生首を連れた男
投稿者:神助 (16)
それから毎日の様にIさんは作業をしながら何やらブツブツ喋っていた。
しかしその声の大きさは独り言レべルではない。
お客さんまでもが「あの人、独り言大きくない?」という始末。
その割には何故か、その『独り言』がなんて言ってるのかが分からないのである。
従業員の誰しもが、「声は大きいんだけど内容は分からない」と。
Iさんがきて数日たったある日の朝、事件は起きた。
出勤して来てトイレ掃除をしようと男子トイレに入る。
すると、個室トイレのドアが閉まっていてしかも鍵がかかっているのだ。
「何で?」このトイレのドアは開いている状態だと個室の内側にドアが開くタイプ。
閉めるには内側からドアを閉めて、更に鍵をかけなければいけない。
「まさか、中に誰か居る⁇」
私は急いで店長を呼びに行った!
「店長!大変、トイレの個室が閉まってる!誰か居るかも、、、」
「え⁇昨日帰る時見回りしたけど、絶対開いてたって」
私の声を聞いて店長は驚きながらもトイレに向かう!
私も後からついて行く。
店長は私の顔を見て「うわ、ホントだ。
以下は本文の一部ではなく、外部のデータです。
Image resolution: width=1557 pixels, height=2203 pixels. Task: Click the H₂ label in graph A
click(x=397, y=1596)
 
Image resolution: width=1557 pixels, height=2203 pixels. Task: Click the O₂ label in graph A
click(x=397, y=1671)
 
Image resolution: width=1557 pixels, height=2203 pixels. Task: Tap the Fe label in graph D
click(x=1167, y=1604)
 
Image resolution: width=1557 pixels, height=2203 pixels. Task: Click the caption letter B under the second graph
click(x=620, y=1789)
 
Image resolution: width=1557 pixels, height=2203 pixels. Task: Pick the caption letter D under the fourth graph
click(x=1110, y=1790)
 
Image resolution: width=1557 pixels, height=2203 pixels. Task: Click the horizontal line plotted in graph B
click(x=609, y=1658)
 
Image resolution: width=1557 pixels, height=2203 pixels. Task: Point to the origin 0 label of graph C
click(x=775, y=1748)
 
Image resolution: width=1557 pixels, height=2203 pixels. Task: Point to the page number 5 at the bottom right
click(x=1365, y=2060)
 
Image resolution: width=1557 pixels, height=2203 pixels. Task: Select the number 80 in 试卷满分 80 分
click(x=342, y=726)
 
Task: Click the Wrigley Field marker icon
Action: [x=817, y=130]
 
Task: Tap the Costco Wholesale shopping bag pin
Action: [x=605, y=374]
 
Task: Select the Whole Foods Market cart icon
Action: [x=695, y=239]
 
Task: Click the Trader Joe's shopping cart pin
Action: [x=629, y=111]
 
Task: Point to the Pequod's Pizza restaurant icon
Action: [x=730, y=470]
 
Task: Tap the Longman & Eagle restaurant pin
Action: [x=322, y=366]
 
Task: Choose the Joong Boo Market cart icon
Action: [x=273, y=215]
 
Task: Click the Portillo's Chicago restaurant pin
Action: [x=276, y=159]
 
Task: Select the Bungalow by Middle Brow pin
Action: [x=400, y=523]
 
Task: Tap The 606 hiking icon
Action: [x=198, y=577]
マジかぁ、、なんで?」と。
そしてとりあえずドアをノックしてみる事にした。
『コンコンッ』
開店前の紳士服店のトイレにノック音が鳴り響く、けれども返事はない。
「誰かいますかー?」
問いかけてみるもやはり返事はない。
「よし、俺登るよ」と店長。
「気を付けて下さいね」
そして意を決してトイレのドアをよじ登つた店長、その口から発せられた言葉は
「あ!誰もいない」
店長はそのまま中に入り鍵をあけた。
「一体どうやって閉まったんだろ??」
謎がなぞを呼ぶ。
トイレの個室の中は特に変わったところはなさそうだ。